WHAT THE TASK REQUIRES: Nothing but a number is wanted: the count of lines in the records below that include "Given".

SOURCE DATA:
•••••

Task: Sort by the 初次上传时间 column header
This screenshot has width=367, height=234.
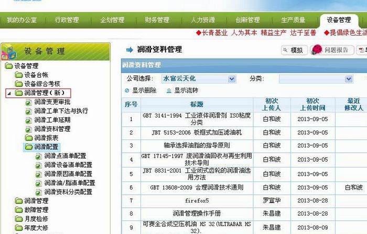Action: point(312,104)
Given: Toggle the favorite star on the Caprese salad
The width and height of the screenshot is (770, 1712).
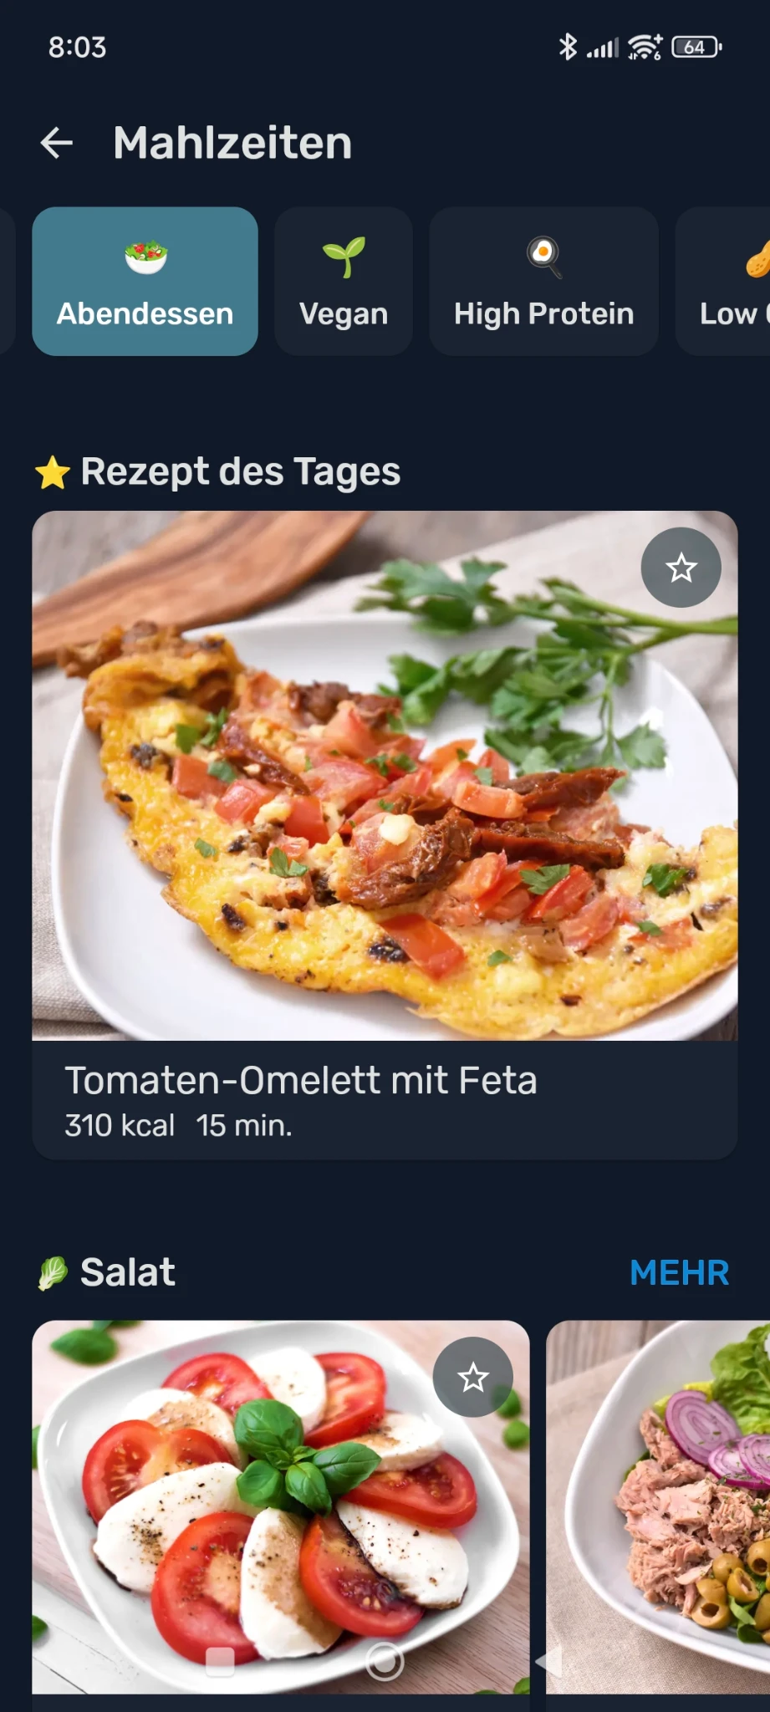Looking at the screenshot, I should coord(472,1377).
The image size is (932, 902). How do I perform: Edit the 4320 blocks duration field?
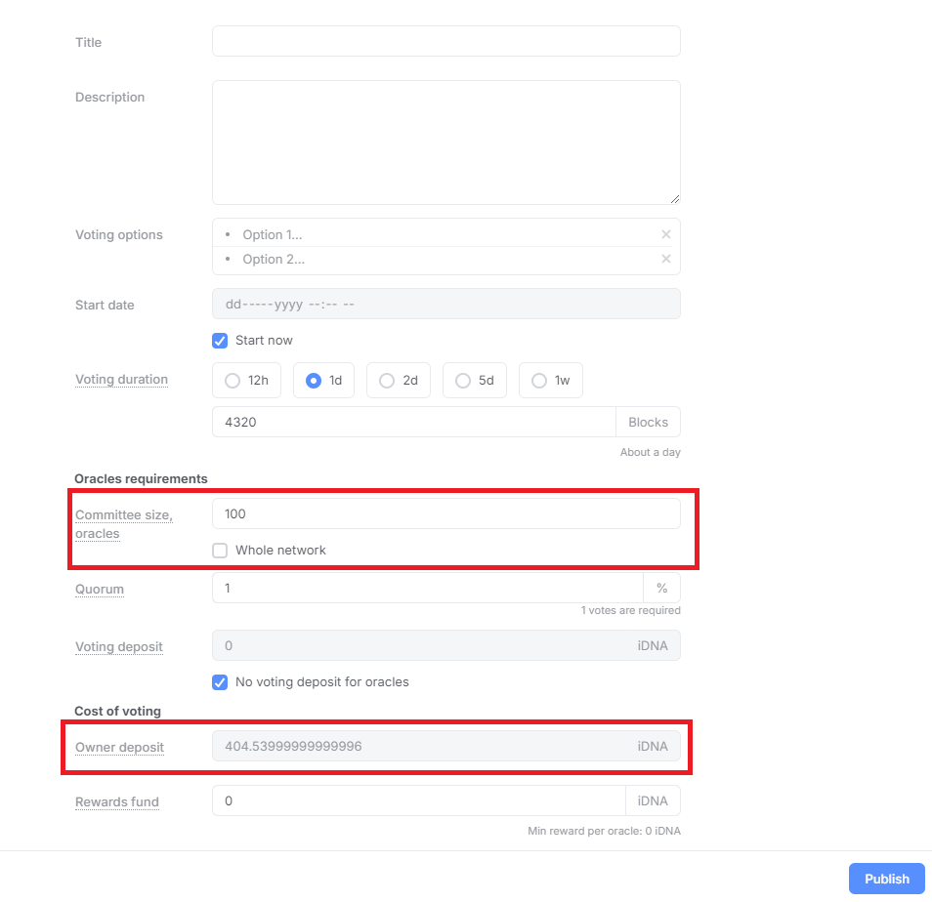pyautogui.click(x=413, y=422)
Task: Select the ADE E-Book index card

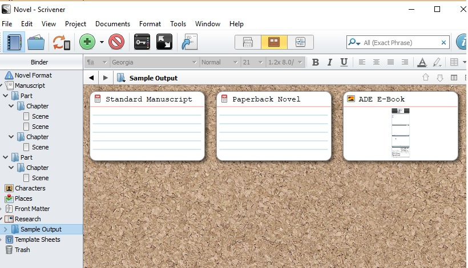Action: point(400,125)
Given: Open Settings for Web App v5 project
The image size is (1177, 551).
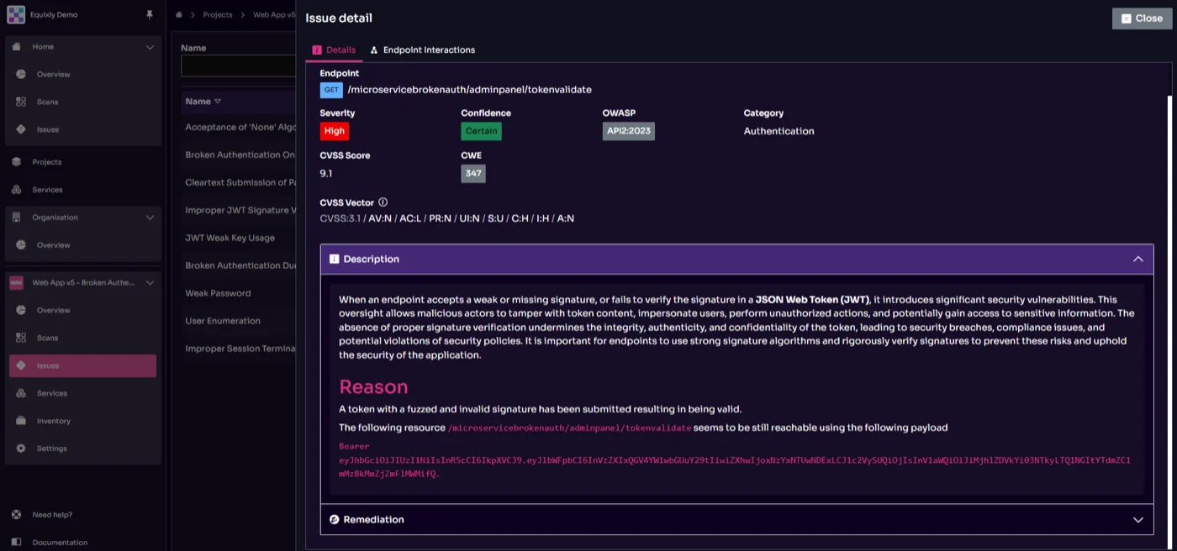Looking at the screenshot, I should 51,448.
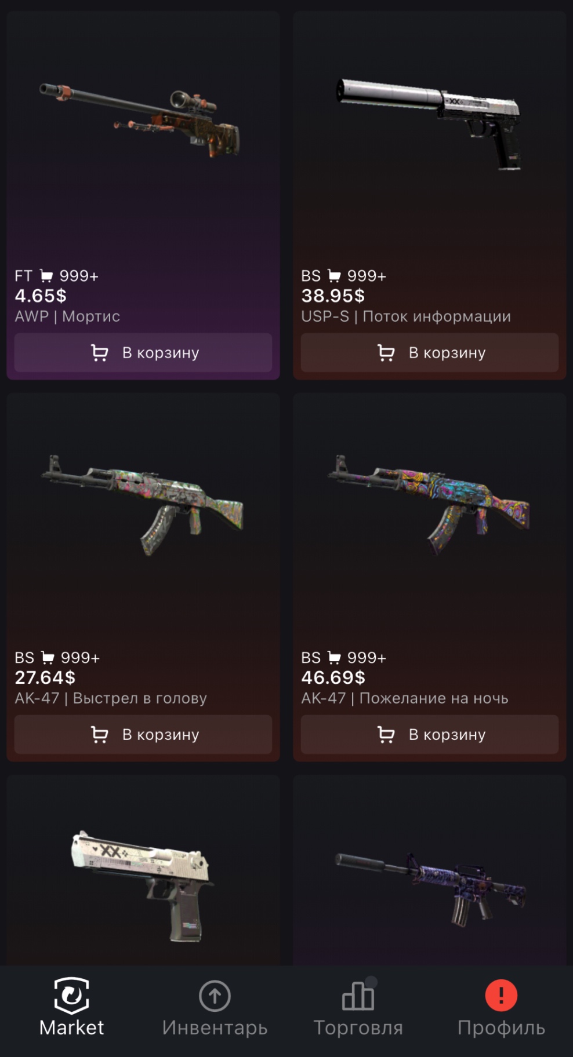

•••••

SOLUTION TO THIS EXERCISE: 2